• Work required: Copy every record exactly as it stands. Leave the pictures out.

• Data supplied:
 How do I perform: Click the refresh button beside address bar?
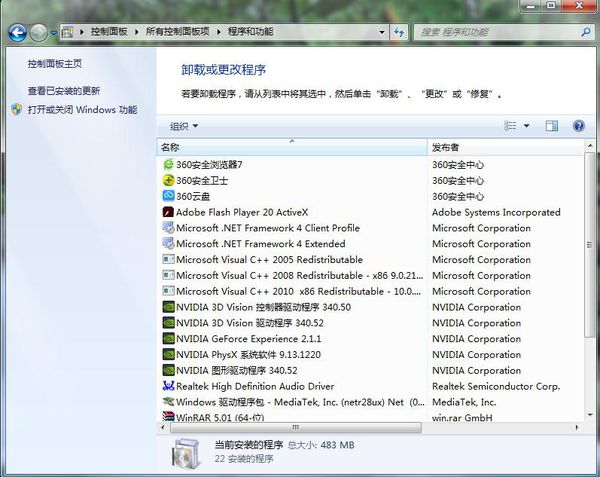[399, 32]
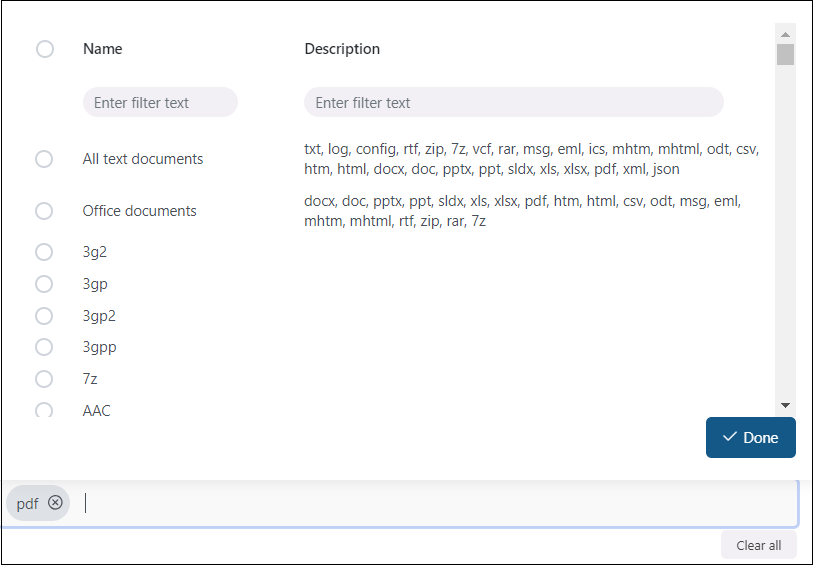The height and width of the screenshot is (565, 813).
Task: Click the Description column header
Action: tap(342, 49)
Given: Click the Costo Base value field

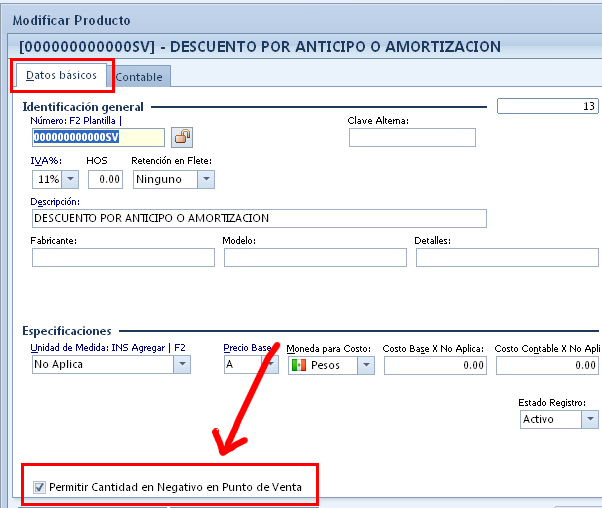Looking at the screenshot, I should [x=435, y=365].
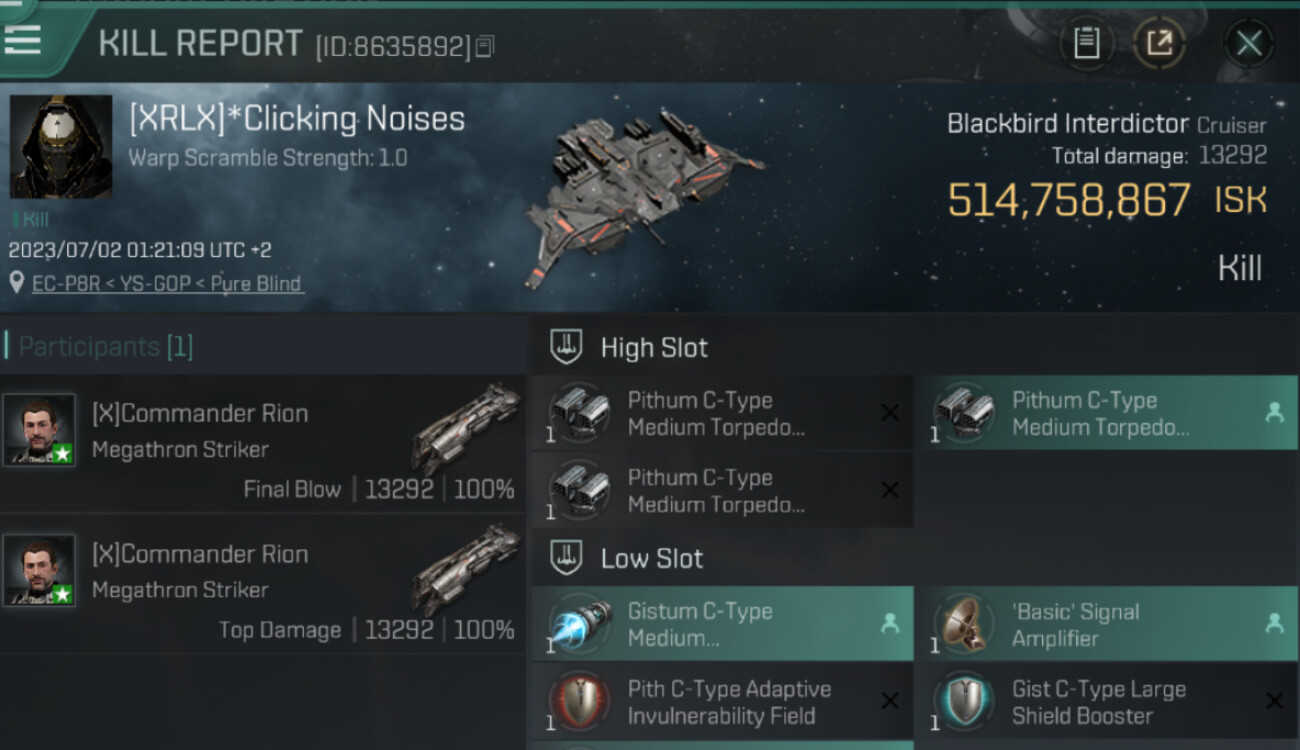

• Solution to this problem:
 How do I perform: Click the refresh button beside address bar?
[399, 32]
The height and width of the screenshot is (565, 813).
Task: Click the Description column header
Action: tap(342, 49)
Given: Click the Costo Base value field

Looking at the screenshot, I should [x=435, y=365].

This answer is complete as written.